The acting is strong and grants the play – a very dense and complex script – a human touch that is so valuable to its seductive powers
Style is paramount to the workings of the play. If you’re trying to follow the plot, you may feel frustrated. As the play opens, a woman breaks up with a man, and while they continue to come across each other, all they do is reminisce through chips, nursery rhymes and David Bowie.
The second story involves another couple that starts dating (Josh and Zoe) and they experience a range of emotions – both manufactured and genuine – as they navigate this postmodern world, where digital life eerily impinges upon our real ones. Often, there is difficulty in achieving intimacy in the minds of the character. Most memorable is the juxtaposition between the emotive scene of the man’s marriage proposal and the scene where, after a session of kissing, the woman feels nauseated and has a panic attack. Otherwise, they spend their time imitating the lives of others – both the people they see in the cafe she works in and people online – in order to fill up the vacuity of their time.

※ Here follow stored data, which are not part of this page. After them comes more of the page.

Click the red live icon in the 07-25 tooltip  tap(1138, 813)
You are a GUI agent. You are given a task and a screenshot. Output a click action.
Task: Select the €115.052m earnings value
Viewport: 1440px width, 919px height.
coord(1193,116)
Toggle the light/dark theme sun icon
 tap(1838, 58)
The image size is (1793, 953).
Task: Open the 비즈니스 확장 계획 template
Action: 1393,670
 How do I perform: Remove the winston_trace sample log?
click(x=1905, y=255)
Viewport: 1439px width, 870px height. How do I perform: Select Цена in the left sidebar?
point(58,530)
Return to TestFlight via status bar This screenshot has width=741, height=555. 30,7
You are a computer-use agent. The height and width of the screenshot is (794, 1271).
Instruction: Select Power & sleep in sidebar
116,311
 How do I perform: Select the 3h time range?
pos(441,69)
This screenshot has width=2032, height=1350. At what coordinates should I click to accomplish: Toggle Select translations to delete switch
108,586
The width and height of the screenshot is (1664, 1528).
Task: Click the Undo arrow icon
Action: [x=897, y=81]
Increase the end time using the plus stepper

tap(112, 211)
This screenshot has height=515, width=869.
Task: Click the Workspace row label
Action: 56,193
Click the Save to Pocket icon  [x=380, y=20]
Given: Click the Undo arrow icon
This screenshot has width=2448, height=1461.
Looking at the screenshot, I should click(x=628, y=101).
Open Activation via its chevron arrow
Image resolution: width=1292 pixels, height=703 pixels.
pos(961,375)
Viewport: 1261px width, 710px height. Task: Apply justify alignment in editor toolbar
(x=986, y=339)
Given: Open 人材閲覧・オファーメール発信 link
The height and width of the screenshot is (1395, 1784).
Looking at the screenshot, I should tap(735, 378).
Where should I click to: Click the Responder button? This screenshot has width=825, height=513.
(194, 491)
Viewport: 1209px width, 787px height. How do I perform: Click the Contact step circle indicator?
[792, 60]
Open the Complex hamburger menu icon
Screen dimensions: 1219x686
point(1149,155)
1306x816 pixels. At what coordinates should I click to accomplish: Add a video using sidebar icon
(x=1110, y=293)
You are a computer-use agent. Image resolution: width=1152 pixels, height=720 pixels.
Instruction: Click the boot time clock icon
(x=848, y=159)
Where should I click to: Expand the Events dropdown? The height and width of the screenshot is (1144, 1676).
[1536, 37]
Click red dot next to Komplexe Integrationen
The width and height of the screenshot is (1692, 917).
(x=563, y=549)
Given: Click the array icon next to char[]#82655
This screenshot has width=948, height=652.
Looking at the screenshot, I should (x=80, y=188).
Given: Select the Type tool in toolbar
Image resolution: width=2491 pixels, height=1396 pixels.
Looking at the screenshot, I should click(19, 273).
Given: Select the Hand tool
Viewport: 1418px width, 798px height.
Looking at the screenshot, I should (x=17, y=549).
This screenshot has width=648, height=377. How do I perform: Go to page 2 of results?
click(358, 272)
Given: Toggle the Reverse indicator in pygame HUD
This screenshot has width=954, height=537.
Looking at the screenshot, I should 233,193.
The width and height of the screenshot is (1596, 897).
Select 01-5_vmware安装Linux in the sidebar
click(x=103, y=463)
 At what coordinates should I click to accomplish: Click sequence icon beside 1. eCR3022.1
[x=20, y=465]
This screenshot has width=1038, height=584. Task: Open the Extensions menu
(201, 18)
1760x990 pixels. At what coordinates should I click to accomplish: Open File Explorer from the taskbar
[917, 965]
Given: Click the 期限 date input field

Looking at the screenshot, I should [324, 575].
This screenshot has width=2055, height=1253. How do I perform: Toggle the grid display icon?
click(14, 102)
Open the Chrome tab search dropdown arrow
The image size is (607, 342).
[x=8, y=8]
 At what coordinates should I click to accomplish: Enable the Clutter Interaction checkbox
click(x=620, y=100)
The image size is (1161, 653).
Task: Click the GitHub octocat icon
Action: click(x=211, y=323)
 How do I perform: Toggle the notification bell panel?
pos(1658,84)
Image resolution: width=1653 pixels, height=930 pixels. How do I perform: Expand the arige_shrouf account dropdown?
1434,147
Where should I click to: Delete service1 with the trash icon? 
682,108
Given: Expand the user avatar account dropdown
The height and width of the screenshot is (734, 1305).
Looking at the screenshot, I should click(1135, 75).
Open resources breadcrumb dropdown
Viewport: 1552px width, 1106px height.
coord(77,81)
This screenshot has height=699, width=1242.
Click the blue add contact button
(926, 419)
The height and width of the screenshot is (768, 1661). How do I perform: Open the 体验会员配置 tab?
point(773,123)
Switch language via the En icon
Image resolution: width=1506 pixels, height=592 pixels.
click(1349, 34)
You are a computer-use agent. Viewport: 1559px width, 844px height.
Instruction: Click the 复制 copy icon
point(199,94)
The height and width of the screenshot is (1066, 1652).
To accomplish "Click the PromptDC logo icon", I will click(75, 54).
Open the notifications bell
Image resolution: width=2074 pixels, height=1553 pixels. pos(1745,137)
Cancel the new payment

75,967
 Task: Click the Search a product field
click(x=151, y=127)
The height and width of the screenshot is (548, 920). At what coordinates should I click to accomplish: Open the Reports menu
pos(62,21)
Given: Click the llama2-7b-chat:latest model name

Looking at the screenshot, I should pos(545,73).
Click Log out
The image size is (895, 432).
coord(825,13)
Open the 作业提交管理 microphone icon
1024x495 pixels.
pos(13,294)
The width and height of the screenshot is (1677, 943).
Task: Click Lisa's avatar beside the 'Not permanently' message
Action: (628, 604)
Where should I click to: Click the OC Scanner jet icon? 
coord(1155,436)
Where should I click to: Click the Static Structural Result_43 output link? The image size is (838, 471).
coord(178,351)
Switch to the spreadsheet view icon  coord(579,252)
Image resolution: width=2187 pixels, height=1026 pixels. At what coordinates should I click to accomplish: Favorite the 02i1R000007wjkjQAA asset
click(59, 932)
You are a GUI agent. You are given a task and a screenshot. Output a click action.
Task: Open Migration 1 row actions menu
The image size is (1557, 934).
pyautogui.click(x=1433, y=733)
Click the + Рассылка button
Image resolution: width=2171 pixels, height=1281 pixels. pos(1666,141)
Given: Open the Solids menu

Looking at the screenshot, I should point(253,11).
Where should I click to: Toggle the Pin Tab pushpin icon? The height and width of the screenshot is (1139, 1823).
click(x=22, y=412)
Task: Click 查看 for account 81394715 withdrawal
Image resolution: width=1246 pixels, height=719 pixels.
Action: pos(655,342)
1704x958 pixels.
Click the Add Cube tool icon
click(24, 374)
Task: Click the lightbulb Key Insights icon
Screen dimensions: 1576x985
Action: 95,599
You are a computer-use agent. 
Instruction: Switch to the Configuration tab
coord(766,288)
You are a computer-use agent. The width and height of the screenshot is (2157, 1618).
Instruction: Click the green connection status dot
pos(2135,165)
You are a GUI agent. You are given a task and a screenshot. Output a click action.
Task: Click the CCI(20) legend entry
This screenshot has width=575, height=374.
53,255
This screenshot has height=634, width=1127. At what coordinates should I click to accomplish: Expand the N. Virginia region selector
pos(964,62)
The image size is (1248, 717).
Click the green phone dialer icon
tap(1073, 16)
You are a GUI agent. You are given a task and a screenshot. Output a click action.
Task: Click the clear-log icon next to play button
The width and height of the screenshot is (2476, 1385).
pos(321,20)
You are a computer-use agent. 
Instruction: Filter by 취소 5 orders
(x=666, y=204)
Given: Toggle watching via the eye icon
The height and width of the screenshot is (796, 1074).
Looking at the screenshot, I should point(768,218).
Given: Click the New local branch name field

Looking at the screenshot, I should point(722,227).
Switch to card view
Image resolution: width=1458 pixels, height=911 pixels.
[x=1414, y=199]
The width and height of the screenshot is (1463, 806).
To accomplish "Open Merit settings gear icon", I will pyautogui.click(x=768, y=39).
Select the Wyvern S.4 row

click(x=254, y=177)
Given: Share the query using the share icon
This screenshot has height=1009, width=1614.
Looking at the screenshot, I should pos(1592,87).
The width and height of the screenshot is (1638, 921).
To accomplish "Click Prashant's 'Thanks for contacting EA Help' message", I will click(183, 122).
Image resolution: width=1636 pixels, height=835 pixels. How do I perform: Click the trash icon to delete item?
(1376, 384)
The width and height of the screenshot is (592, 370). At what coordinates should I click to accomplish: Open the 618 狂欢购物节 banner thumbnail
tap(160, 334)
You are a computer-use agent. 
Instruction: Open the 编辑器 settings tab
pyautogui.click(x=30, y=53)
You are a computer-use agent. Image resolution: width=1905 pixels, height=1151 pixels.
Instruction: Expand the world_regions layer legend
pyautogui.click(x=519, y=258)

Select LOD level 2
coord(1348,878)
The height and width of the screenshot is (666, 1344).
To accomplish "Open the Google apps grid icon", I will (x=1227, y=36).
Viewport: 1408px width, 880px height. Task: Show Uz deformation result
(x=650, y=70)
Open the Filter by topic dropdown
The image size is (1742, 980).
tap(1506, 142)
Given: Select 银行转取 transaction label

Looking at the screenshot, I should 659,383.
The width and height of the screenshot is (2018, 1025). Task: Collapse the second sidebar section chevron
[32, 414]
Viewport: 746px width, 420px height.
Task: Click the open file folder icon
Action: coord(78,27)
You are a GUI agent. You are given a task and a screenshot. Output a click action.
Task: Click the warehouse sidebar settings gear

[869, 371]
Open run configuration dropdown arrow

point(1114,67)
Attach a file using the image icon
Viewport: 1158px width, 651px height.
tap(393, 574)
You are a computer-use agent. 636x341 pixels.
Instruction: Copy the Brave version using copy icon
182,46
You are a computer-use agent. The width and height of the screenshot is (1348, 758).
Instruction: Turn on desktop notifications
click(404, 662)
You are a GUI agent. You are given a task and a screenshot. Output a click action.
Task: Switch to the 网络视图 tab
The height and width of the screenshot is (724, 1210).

These stories about loneliness and disconnection in the city are accompanied by a great soundtrack, and at times performed in the style of a music video, crossed with pop songs, slogans and monologues that make you wonder how artificial the couple’s experiences are. The point is not what happens to the characters; it is about how they live, without goals or destinations in mind. In this regard, the play attempts a poetic rendition of slices of life that we know so well.
The acting is strong and grants the play – a very dense and complex script – a human touch that is so valuable to its seductive powers. For the entire experience is one of entering an art playhouse – one full of impressions and effects – that you come out realising there is more to what you have just seen, and wishfully pine for more in the life that you still live.